Entre las fotos que Sol Pérez eligió para mostrar sus vacaciones hay mucho más que paisajes de agua cristalina y palmeras. La conductora compartió momentos de intimidad con su hijo, Marco, y dejó ver cómo organiza sus días en familia cuando la agenda de televisión le permite disfrutar de una pausa lejos de Buenos Aires.
Una de las protagonistas del álbum es la pileta del resort de República Dominicana donde se hospedó junto a su pareja y al pequeño. Allí posó con una bikini celeste de lunares marrones, tanto dentro del agua como sentada sobre el borde. En varias imágenes aparece acompañando los juegos de Marco, entre un balde y otros juguetes de playa.
El entorno completa esas postales: reposeras, sombrillas, palmeras y muebles de mimbre junto al agua, con una temperatura de 32 grados. También hubo una foto de descanso a solas, recostada sobre una toalla verde, con una mano cubriéndole parcialmente el rostro. La pose dejaba a la vista algunos de sus tatuajes, entre ellos un pequeño sol y una cruz.
Sin embargo, el viaje no significó abandonar todos sus hábitos. Sol Pérez contó que había entrenado a las seis de la mañana y mostró cómo aprovechaba después la siesta de su hijo para avanzar con Caballo de fuego, de Florencia Bonelli. Junto a la imagen escribió: “Ahora el Gordo duerme una siesta. Papá entrena (yo fui hoy a las 6am). Mamá lee”.

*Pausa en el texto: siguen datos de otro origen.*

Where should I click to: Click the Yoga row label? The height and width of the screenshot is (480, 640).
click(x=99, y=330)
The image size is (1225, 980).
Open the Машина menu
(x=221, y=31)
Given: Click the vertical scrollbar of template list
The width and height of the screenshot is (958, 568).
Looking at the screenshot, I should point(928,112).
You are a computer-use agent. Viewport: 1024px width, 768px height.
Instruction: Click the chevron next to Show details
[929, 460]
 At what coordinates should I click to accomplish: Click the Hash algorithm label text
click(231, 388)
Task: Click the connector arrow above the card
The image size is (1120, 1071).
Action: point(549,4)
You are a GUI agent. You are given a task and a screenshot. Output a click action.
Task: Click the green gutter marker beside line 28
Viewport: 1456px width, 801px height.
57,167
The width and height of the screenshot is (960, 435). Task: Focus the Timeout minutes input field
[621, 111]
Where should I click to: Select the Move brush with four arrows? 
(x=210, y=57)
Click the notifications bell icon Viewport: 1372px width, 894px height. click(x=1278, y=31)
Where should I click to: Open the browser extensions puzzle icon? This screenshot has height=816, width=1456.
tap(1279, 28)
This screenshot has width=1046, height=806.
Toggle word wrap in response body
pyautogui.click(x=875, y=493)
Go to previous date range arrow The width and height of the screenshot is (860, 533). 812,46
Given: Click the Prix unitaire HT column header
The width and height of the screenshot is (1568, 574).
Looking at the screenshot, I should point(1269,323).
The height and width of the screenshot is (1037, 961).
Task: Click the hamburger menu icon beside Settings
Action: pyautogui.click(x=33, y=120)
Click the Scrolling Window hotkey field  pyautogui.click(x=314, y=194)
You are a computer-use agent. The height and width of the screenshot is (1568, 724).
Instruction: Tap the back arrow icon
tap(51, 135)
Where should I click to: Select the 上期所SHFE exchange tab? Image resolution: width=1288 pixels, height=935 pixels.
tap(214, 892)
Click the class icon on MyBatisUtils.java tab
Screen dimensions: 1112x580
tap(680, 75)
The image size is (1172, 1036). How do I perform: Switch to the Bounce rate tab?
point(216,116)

Las escenas con Marco tuvieron un lugar especial en sus historias de Instagram. Para jugar en la pileta, el pequeño llevaba un gorro celeste con protección para el cuello y un traje térmico verde agua con un caballo estampado. “Te amo amor de mi vida”, le dedicó su mamá en una de las publicaciones, entre imágenes de salpicaduras y juegos compartidos.
El descanso familiar llegó después de que Sol Pérez terminara su trabajo como panelista de Gran Hermano Generación Dorada. La edición de Telefe, conducida por Santiago del Moro, culminó con la consagración de Sol Abraham. Tras esos meses de actividad televisiva, la conductora viajó al Caribe y empezó a compartir un registro de sus días entre la habitación, el gimnasio y los sectores de agua.
Una de las postales más tiernas quedó lejos de la pileta: Marco sentado en la cama, con pijama a rayas y chupete, esperando el regreso de su mamá. “Llegué de entrenar y el rey me estaba esperando así. Te amo mi amor”, escribió ella. Esa bienvenida también encontró su lugar en el álbum, junto a las fotos elegidas para mostrar el paisaje y los paseos por el resort.